Vers un démantèlement de l'appareil de formation des CCI ?

Par - Le 01 juillet 2014.

Alors que les Chambres de commerce et d'industrie sont engagées depuis 2010 dans une procédure
de “restructuration territoriale", un projet de rapport des services d'inspection de l'État préconise
une diminution drastique de leurs ressources et l'abandon d'une partie de leur appareil de formation.
“Une casse des CCI sans précédent", s'inquiète le réseau consulaire.

Les 22 et 23 mai derniers, les sourires
polis étaient de rigueur au
sein du réseau des Chambres
de commerce et d'industrie, à
l'occasion des premières Journées
techniques nationales sur la qualification
des jeunes et des actifs Voir L'Inffo n° 858, p. 12. organisées
par CCI France en présence de
François Rebsamen, le ministre du
Travail, venu signer deux conventions
d'objectifs et de moyens avec le réseau
consulaire. Ce dernier a d'ailleurs
confirmé l'objectif gouvernemental
de 500 000 jeunes en apprentissage
d'ici la fin du quinquennat.

Une “ponction" massive
envisagée


Mais dans les couloirs, il était surtout
question du projet de rapport
conjoint de l'Inspection générale des
finances (IGF), des affaires sociales
(Igas) et du Conseil général de l'économie,
de l'industrie, de l'énergie et
des technologies (CGEIET). Un texte
jugé “à charge" par les CCI, accusées
d'être assises sur un “trésor de guerre"

####################

Prolongez l'article sur la formation au sein des CCI en reprenant le fil là où il s'arrête.

* [Liste des items]:
####################

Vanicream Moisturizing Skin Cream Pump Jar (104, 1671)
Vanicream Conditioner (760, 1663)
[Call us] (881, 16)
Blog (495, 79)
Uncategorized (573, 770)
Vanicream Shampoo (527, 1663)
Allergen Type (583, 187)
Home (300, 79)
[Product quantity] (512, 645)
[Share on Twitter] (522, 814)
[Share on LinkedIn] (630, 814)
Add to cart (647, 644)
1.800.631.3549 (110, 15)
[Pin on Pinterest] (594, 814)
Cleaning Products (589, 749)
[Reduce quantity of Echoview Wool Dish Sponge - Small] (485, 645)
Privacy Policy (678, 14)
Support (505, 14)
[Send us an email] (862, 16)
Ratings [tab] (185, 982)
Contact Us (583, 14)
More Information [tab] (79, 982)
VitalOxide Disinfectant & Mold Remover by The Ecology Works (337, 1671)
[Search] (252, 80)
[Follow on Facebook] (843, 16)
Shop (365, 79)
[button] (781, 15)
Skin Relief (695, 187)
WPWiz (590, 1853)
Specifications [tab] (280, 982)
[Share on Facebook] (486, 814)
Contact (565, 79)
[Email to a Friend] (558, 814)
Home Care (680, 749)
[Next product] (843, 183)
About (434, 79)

####################

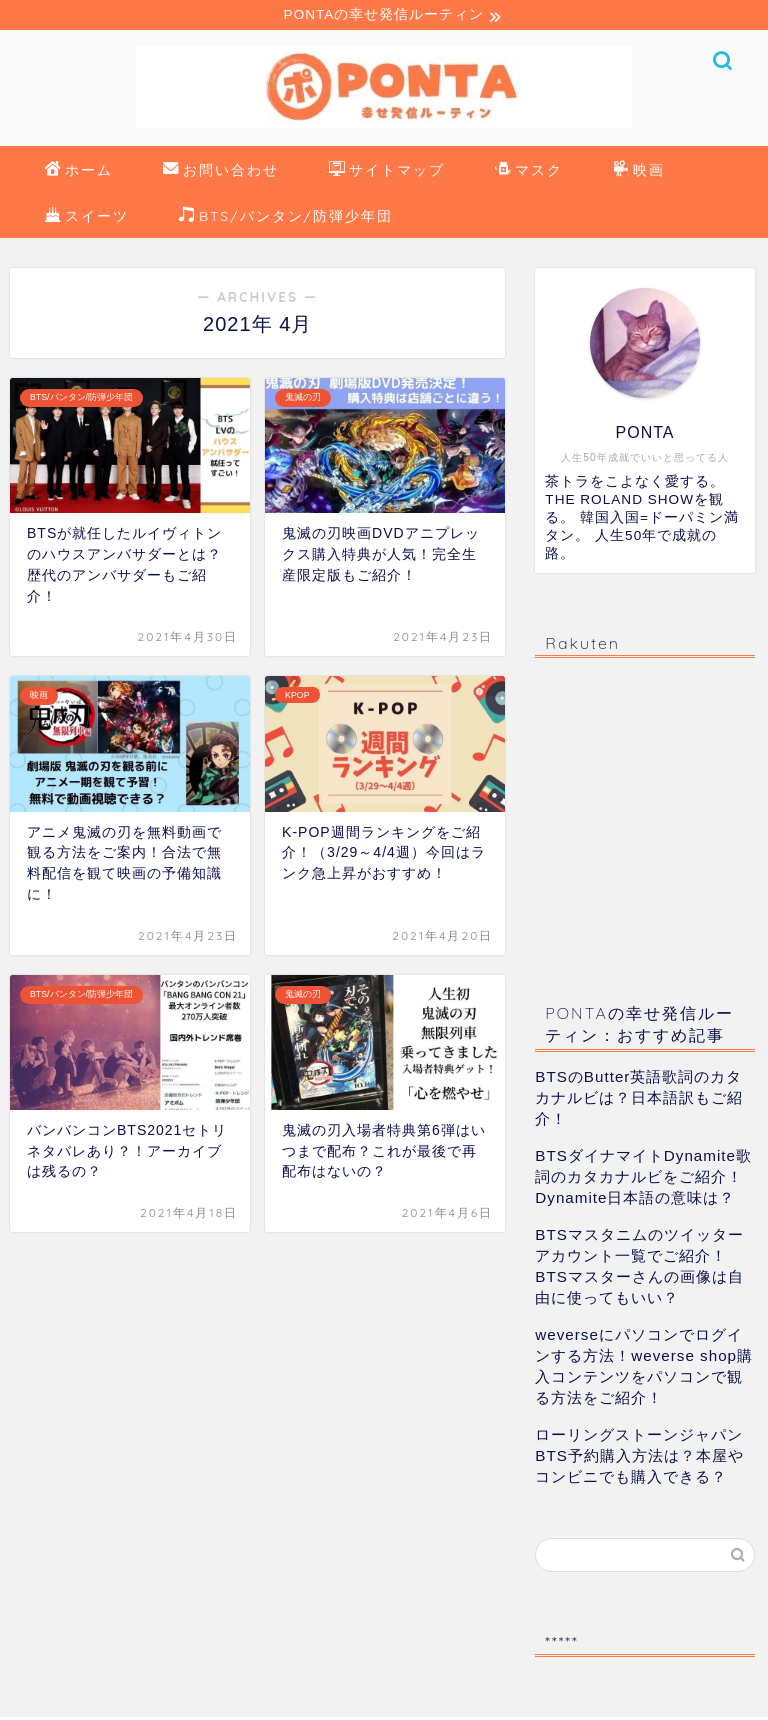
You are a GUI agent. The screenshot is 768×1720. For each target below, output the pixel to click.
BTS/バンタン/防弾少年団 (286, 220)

####################

* [Corrigé]:
considérable, accumulé, selon les
auteurs du rapport, grâce à la trop
grande générosité fiscale de l'État en
matière de collecte de la “taxe pour
frais de chambre" (TFC, 1,2 milliard
d'euros en 2014) et de la taxe
d'apprentissage. Les services d'inspection
préconisent de le ponctionner
sévèrement sur trois ans, dans une
fourchette oscillant entre 1,5 et 1,9
milliard d'euros en guise de compensation
des “trop-perçus" de ces douze
dernières années.

187 CFA et 160 écoles
supérieures menacés ?


Une cure d'austérité drastique, à
laquelle s'ajoutent des recommandations
sur le renforcement de la tutelle
étatique sur les Chambres, et leur
régionalisation à marche forcée,
avec pour objectif de réduire
le nombre de CCI à une
par région à l'horizon 2017.
Sans oublier une réduction
de leur appareil de formation,
actuellement constitué
de 187 centres de formation
d'apprentis et de 160 écoles
supérieures, parmi lesquelles
on compte HEC, l'Essec ou
les Gobelins. Celui-ci étant
accusé d'entrer en concurrence
avec d'autres opérateurs,
au premier rang desquels
l'Afpa.

“Aux yeux des services d'inspection,
la bonne santé financière
des Chambres est suspecte",
grince Pierre-Antoine Gailly,
président de la CCI d'Îlede-
France. “Pour eux, si les
Chambres sont parvenues à
se désendetter en dix ans, c'est
parce qu'elles sont trop riches.
Si une Chambre dégage un
résultat positif, alors ils jugent
que c'est uniquement parce qu'elle a
perçu trop de taxes ! Accessoirement,
cela en dit long sur la manière dont les
services de l'État conçoivent le principe
d'une saine gestion…"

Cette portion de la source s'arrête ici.